The Course Project for Getting and Cleaning Data class involves the "Human Activity Recognition Using Smartphones Dataset". The "run_analysis.R" file in this repo downloads the data if necessary, and performs a series of operations on it, in order to produce a tidy data set.
The source file is located here: https://d396qusza40orc.cloudfront.net/getdata%2Fprojectfiles%2FUCI%20HAR%20Dataset.zip
In R, source the run_analysis.R file and then invoke the go() function. The zip file will be downloaded, data files extracted, and then the appropriate tables will be read and manipulated. The output of go is an object with the tidy data set. (This script was created on OS X. If you encounter errors with running the script, try downloading and extracting the zip manually into the working directory instead.)
- Check for the presence of "UCI HAR Dataset" in working directory. If absent, download the file and unzip it, so that directory is created containing the appropriate files.
- Read test data in the fixed-width file X_test.txt and apply column labels from the features.txt file.

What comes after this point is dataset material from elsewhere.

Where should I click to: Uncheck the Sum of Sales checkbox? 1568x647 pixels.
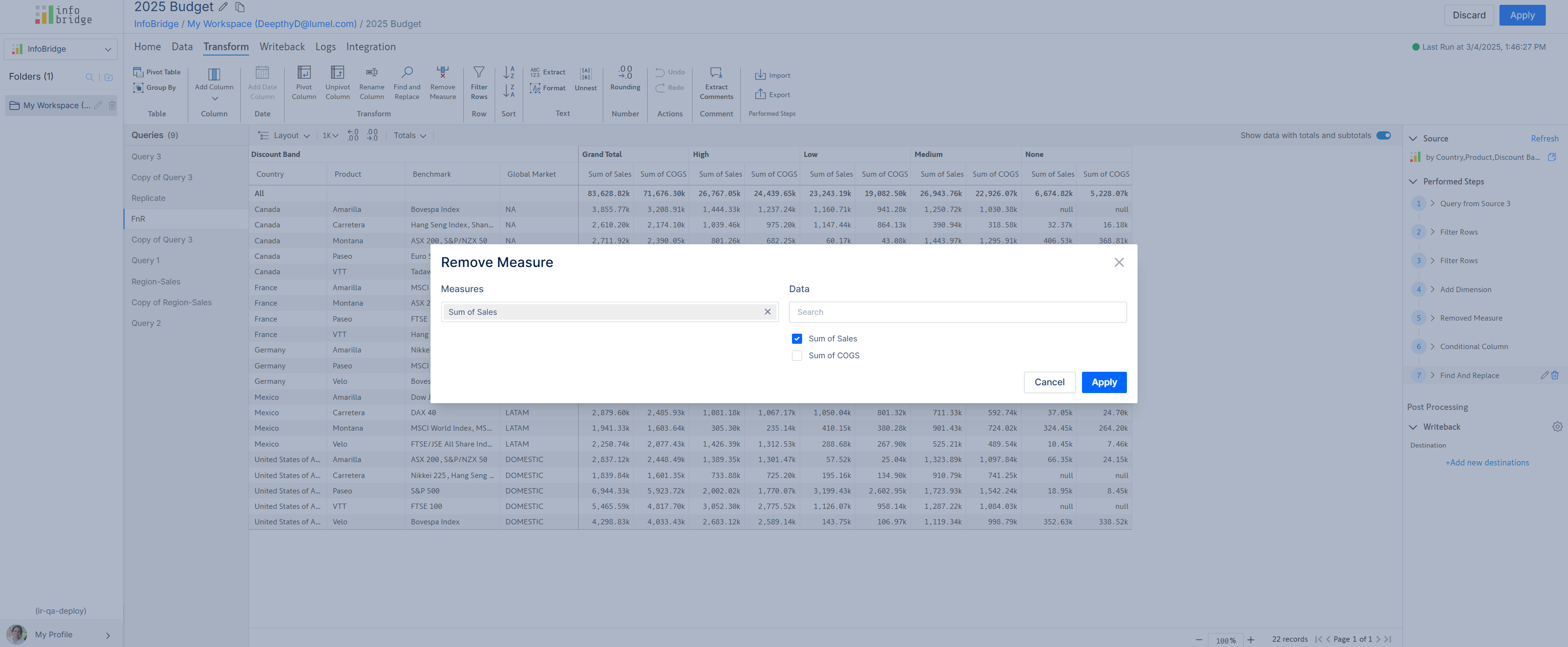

- Select only the column names which contain the text "mean" or "std" since we are only interested in mean and standard deviation values. (As specified in step 2 in the course project instructions.)

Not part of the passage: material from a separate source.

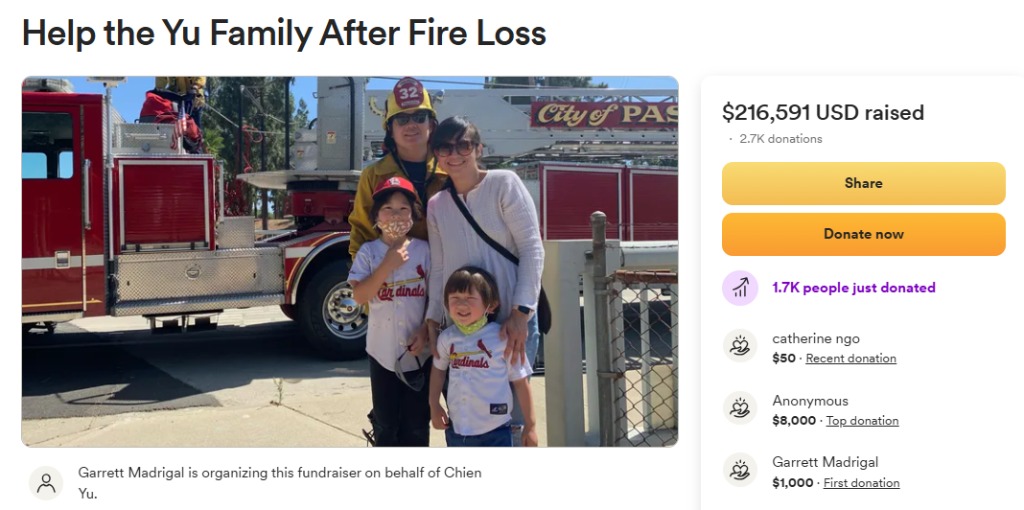Open the Recent donation link
The image size is (1024, 510).
click(850, 358)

- Read in the activity column from y_test.txt and the subject column from subject_txt.txt
- Join the activity, subject, and "mean" and "std" columns into one big table containing all of the test observations for the columns we care about.

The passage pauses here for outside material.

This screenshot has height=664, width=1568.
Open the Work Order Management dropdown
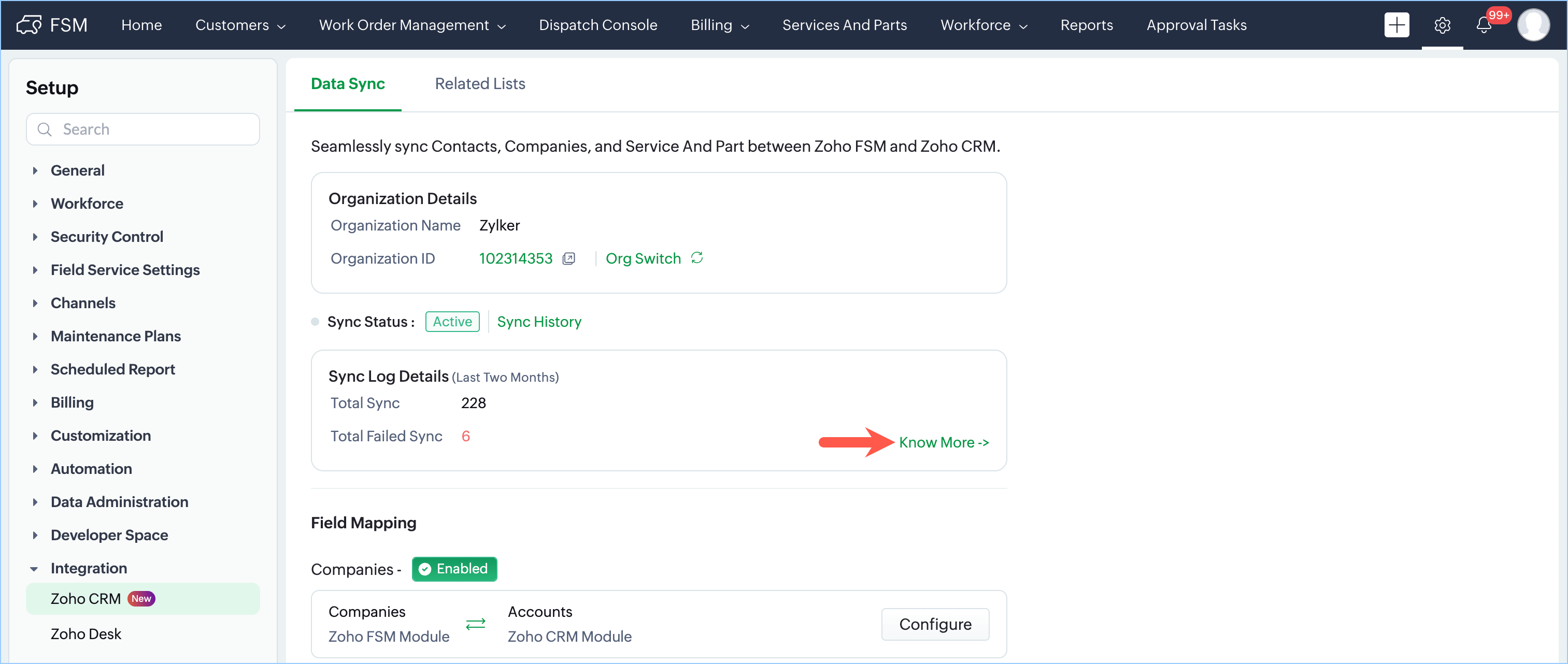tap(412, 25)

- Rename the columns to be more R-friendly by removing dashes and parenthesis. Convert "t" prefix to "time" and "f" prefix to "freq" in order to make labels more readable. (As specified in step 4 in the course project instructions.) NOTE: The instructor expresses a preference for variable names without dots, dashes, or other punctuation, and all lower case. However, the lower case is more of an "if possible" than a requiement- given the length of these variable names, I decided to preserve the capitalization for readability.
- Repeat steps 2-6 for the train data.
- Merge the test and train data. (As specified in step 1 in the course project instructions.)
- The "activity" column consists of numbers 1-6. Replace those with meaningful values like "Walking" and "Standing". (As specified in step 3 in the course project instructions.)
- Calculate mean values for all the columns, grouped by subject and activity, in order to create a new, tidy data set.
- This step is commented out, because it's not explicitly called for in the directions - output a CSV file containing the tidy data set.
More details on the data contained in the tidy output is contained in the codebook.txt file also in this repo.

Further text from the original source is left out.